Now that we’re past the election, can we finally put aside the war on women accusations and rhetoric? There are signs that this political tactic, which the left has been using to garner female votes, has lost its effectiveness.
Make no mistake, a gender gap still favors Democrats. But the party’s strategy, painting conservative Republicans as conducting a war on women, has pretty well petered out.
In the 2014 election cycle, the left’s principal candidates in this war were Colorado Senator Mark Udall, running for a second term, and Texas State Senator Wendy Davis, running for governor. Both lost. Wendy Davis lost big.
Senator Udall focused tremendous campaign energy on contraception — drowning out other important issues. He actually tanked among women.
Wendy Davis — famous for her 2013 filibuster for late term abortion — simply couldn’t get beyond that issue. Really, what were Texas Democrats thinking in nominating a person who earned the nickname, “Abortion Barbie?”
Planned Parenthood campaigned heavily for both these candidates, claiming to have knocked on a million doors and made two million phone calls on behalf of these two. By the way, Planned Parenthood spent $18 million this campaign season to fight the so-called war on women. Other Planned Parenthood and Emily’s List favorites in supposedly tight races, like Senator Kay Hagan in North Carolina, went down to defeat.
For decades the pro-abortion regime has claimed the word choice as its own. It protects choices for abortion and for contraception that can work by causing abortion. It even expects taxpayers to pay for those things and anyone who opposed that was part of this war on women. Now, as talk of that war subsides, President Obama may, perhaps inadvertently, be starting another war on women — against the choice some women make to be stay-at-home moms. A pre-election speech he made in Rhode Island was revealing.
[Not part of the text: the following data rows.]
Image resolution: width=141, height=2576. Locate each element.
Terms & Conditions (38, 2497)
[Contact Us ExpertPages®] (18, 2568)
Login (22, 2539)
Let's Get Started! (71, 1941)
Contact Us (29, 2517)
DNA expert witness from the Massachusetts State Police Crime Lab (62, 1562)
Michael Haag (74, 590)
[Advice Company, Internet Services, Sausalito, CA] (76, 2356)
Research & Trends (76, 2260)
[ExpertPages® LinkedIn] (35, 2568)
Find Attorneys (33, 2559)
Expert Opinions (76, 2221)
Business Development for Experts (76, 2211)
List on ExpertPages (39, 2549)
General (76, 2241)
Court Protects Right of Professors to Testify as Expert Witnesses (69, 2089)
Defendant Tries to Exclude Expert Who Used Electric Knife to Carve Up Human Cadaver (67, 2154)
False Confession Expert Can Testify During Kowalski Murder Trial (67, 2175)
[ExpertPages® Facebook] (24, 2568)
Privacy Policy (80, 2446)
He was speaking in Providence, attempting to rally the female vote. He touted one of the left’s elusive goals: government-provided so-called “high quality preschool.” In defending this concept he insulted stay-at home moms. He said: “Sometimes, someone, usually mom, leaves the workplace to stay home with the kids, which leaves her earning a lower wage for the rest of her life as a result. And that’s not a choice we want Americans to make.”